Il pezzo del puzzle fece la sua apparizione nel 1963 come simbolo della National Autistic Society. Il logo era composto da un pezzo di puzzle con all’interno il viso di un bambino che piange, i creatori del logo spiegano così la scelta “Il pezzo del puzzle è così efficace perché ci dice qualcosa sull’autismo: i nostri figli sono handicappati da una condizione sconcertante; questo li isola dal normale contatto umano e quindi non si “adattano”. Il suggerimento di un bambino che piange è un promemoria che le persone autistiche soffrono davvero del loro handicap”. Era il 1963 e ancora l’autismo era associato all’idea di Kanner e visto come una condizione infantile.
Successivamente il logo, rivisto e limitato al solo pezzo di puzzle, è stato adottato da Autism Speaks, associazione che è stato spessa criticata dalle persone autistiche e dai loro alleati perché perpetra lo stigma e l’esclusione delle persone autistiche. Autism Speaks utilizza la quasi totalità dei suoi fondi per la ricerca medica e non per il supporto alle persone autistiche, è focalizzata nella ricerca di una cura e non all’inclusione sociale.
Molte persone non si riconoscono nel pezzo del puzzle perché non ritengono di avere pezzi mancanti né di dover essere ricomposte, tanto meno nel pezzo di puzzle blu perché il richiamo ad Autism Speaks è forte.
La comunità autistica non si riconosce nemmeno nel termine “Consapevolezza” (Awarness in inglese) e preferisce il termine “Accettazione” (Acceptance in inglese). Quello che gli autistici chiedono è l’inclusione sociale per tutti le persone nello spettro e non solo per chi ha qualche qualità utile alla società, la sola consapevolezza non basta più.
Perché allora troviamo ancora molto blu e pezzi di puzzle ovunque? Perché la voce delle persone autistiche non è tenuta da conto e molte manifestazioni del 2 Aprile sono organizzate in un’ottica che è rimasta ancorata a concetti passati e non viene percepita l’esigenza di modificarla per accogliere le istanze delle persone che l’autismo lo vivono in prima persona.

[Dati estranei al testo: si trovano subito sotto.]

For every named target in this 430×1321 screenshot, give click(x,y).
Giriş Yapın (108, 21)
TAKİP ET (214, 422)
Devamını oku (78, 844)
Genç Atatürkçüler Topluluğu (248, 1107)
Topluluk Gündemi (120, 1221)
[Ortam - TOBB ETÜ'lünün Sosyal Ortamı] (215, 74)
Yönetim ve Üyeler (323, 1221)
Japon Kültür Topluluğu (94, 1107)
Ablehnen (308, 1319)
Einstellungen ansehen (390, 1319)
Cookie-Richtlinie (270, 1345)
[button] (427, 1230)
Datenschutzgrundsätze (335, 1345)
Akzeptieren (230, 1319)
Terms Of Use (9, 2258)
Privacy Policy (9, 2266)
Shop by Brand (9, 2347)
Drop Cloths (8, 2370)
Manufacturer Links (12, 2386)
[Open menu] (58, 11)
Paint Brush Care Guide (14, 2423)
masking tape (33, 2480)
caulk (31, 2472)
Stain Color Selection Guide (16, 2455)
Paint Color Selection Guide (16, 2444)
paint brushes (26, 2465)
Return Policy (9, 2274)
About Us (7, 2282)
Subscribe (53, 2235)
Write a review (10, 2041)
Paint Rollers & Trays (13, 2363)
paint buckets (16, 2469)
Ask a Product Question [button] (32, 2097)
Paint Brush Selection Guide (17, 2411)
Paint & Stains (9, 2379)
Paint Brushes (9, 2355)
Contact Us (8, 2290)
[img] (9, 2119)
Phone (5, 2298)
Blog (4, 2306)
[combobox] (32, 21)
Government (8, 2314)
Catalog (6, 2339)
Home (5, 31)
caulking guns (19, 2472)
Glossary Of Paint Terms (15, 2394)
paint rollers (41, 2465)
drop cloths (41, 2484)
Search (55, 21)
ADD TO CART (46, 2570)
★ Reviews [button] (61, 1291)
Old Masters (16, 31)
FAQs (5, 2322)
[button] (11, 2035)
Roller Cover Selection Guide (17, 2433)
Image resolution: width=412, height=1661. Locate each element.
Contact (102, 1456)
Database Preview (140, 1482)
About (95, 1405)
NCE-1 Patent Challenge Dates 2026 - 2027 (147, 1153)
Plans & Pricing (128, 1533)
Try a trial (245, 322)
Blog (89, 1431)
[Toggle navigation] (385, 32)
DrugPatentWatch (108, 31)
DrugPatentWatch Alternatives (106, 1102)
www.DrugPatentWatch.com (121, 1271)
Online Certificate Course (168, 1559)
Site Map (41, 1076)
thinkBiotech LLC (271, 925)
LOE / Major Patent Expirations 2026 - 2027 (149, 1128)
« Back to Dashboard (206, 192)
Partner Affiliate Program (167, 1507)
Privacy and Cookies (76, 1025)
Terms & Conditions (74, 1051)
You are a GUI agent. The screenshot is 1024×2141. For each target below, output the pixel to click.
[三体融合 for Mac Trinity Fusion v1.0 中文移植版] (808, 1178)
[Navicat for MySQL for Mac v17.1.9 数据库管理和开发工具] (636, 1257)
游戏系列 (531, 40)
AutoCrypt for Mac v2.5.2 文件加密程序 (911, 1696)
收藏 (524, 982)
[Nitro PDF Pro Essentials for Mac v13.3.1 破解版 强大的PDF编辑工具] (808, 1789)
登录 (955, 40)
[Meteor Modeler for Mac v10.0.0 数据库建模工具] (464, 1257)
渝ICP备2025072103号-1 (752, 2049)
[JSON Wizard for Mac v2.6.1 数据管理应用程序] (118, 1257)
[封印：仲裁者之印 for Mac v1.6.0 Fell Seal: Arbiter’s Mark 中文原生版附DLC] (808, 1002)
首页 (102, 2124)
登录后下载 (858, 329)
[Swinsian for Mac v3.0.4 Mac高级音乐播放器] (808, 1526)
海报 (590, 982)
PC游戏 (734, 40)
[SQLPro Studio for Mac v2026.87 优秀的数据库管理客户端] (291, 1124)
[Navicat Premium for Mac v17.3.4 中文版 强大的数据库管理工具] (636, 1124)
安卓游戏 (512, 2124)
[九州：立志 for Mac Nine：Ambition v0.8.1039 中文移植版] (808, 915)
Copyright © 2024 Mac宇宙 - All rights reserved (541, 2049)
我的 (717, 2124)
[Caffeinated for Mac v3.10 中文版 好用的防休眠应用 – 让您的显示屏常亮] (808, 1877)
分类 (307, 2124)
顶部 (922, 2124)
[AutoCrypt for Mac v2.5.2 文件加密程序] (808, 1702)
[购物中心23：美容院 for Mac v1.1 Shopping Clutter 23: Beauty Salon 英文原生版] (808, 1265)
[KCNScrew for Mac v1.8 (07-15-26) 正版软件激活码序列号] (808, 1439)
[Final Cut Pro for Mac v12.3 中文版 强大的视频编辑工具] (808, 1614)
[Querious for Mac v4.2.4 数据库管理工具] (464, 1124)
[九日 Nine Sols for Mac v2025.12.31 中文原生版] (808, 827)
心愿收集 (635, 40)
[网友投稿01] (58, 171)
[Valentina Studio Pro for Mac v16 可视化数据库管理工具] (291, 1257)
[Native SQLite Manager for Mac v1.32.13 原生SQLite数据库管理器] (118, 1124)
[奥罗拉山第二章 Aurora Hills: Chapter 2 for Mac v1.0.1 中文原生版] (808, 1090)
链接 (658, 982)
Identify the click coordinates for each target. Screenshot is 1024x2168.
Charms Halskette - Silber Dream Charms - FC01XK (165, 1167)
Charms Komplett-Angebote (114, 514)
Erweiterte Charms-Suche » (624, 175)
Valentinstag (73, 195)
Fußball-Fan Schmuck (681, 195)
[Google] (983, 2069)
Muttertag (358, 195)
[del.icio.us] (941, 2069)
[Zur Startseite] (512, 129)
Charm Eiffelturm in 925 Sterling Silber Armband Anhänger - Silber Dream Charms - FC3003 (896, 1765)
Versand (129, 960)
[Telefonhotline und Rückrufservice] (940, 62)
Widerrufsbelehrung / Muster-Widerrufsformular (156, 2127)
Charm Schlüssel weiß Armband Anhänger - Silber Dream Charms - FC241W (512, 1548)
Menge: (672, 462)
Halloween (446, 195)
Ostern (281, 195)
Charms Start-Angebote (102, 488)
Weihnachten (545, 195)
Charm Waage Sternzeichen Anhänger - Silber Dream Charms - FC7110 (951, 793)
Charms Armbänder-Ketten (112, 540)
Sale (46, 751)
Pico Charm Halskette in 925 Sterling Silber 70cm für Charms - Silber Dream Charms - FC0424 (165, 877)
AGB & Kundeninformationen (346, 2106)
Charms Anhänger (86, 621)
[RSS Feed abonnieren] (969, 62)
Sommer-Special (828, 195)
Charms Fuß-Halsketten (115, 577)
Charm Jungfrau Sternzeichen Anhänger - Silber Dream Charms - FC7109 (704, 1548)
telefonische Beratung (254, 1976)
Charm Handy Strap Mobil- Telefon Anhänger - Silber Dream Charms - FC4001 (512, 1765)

La comunità autistica preferisce i colori dello spettro o il rosso (#redinstead) o l’oro (#liug2019 Light it up gold 2019).
Questo 2 Aprile mi piacerebbe che si spegnessero le luci blu, sparissero i pezzi di puzzle e che si levassero alte le voci delle persone autistiche, che tutte assieme facessero un coming out, anzi, un coming AUT corale, che i colori predominanti fossero quelli dello spettro, il rosso e l’oro. Se così fosse, vorrebbe dire che un passo oltre la consapevolezza e verso l’accettazione è stato fatto.